> Task instructions
Update the lines below by replacing "Screenshot" with "Image" wherever it occurs, keeping everything else unchanged. Leave the pictures out of your answer.

> Data lines
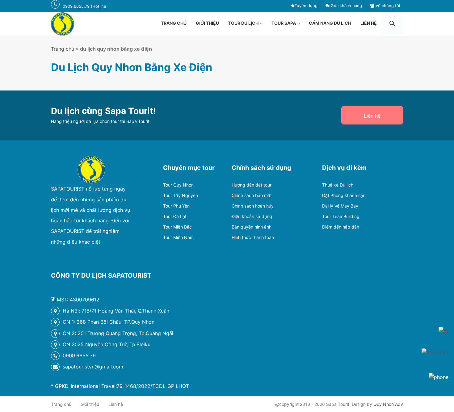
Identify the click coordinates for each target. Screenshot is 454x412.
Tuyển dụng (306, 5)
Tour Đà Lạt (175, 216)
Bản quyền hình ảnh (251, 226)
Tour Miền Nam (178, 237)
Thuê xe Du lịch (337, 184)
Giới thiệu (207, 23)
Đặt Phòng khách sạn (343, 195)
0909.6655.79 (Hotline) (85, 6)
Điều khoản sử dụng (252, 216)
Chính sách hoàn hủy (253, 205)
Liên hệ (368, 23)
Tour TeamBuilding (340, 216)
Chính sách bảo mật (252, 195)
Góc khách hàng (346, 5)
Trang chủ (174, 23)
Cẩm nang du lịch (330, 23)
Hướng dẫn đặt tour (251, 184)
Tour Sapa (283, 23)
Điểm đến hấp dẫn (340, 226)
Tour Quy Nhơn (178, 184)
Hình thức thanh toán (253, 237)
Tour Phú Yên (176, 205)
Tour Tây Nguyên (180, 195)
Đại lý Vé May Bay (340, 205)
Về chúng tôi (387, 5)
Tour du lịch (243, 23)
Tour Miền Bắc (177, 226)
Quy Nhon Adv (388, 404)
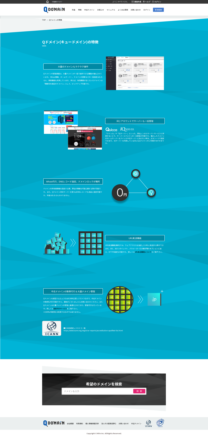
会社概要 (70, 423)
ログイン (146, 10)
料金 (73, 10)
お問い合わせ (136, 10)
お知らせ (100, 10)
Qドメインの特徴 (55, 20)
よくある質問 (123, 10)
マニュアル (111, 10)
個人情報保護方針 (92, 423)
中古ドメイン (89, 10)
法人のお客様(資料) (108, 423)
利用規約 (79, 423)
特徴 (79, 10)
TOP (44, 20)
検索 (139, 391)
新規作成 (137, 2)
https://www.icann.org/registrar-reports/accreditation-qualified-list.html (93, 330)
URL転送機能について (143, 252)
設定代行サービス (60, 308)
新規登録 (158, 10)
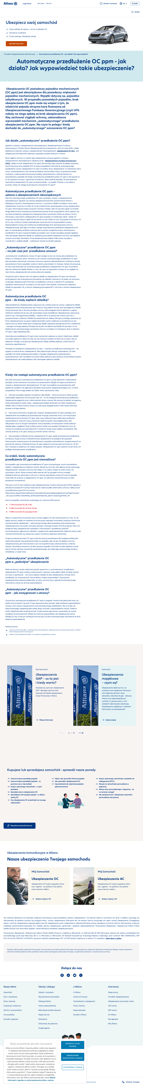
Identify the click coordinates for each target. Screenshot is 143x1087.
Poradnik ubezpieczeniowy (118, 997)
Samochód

> Written solution
Identify the click coordinates for each target. Image is 454x412.
Tuyển dụng (306, 5)
Tour Đà Lạt (175, 216)
Bản quyền hình ảnh (251, 226)
Tour Miền Nam (178, 237)
Thuê xe Du lịch (337, 184)
Giới thiệu (207, 23)
Đặt Phòng khách sạn (343, 195)
0909.6655.79 (Hotline) (85, 6)
Điều khoản sử dụng (252, 216)
Chính sách hoàn hủy (253, 205)
Liên hệ (368, 23)
Tour TeamBuilding (340, 216)
Chính sách bảo mật (252, 195)
Góc khách hàng (346, 5)
Trang chủ (174, 23)
Cẩm nang du lịch (330, 23)
Hướng dẫn đặt tour (251, 184)
Tour Sapa (283, 23)
Điểm đến hấp dẫn (340, 226)
Tour Quy Nhơn (178, 184)
Hình thức thanh toán (253, 237)
Tour Phú Yên (176, 205)
Tour Tây Nguyên (180, 195)
Đại lý Vé May Bay (340, 205)
Về chúng tôi (387, 5)
Tour du lịch (243, 23)
Tour Miền Bắc (177, 226)
Quy Nhon Adv (388, 404)
会社概要 (70, 423)
ログイン (146, 10)
料金 (73, 10)
お問い合わせ (136, 10)
お知らせ (100, 10)
Qドメインの特徴 (55, 20)
よくある質問 (123, 10)
マニュアル (111, 10)
個人情報保護方針 (92, 423)
中古ドメイン (89, 10)
法人のお客様(資料) (108, 423)
利用規約 (79, 423)
特徴 (79, 10)
TOP (44, 20)
検索 (139, 391)
新規作成 (137, 2)
https://www.icann.org/registrar-reports/accreditation-qualified-list.html (93, 330)
URL転送機能について (143, 252)
設定代行サービス (60, 308)
新規登録 (158, 10)
Identify the click coordinates for each target. Image is 143x1087.
Poradnik ubezpieczeniowy (118, 997)
Samochód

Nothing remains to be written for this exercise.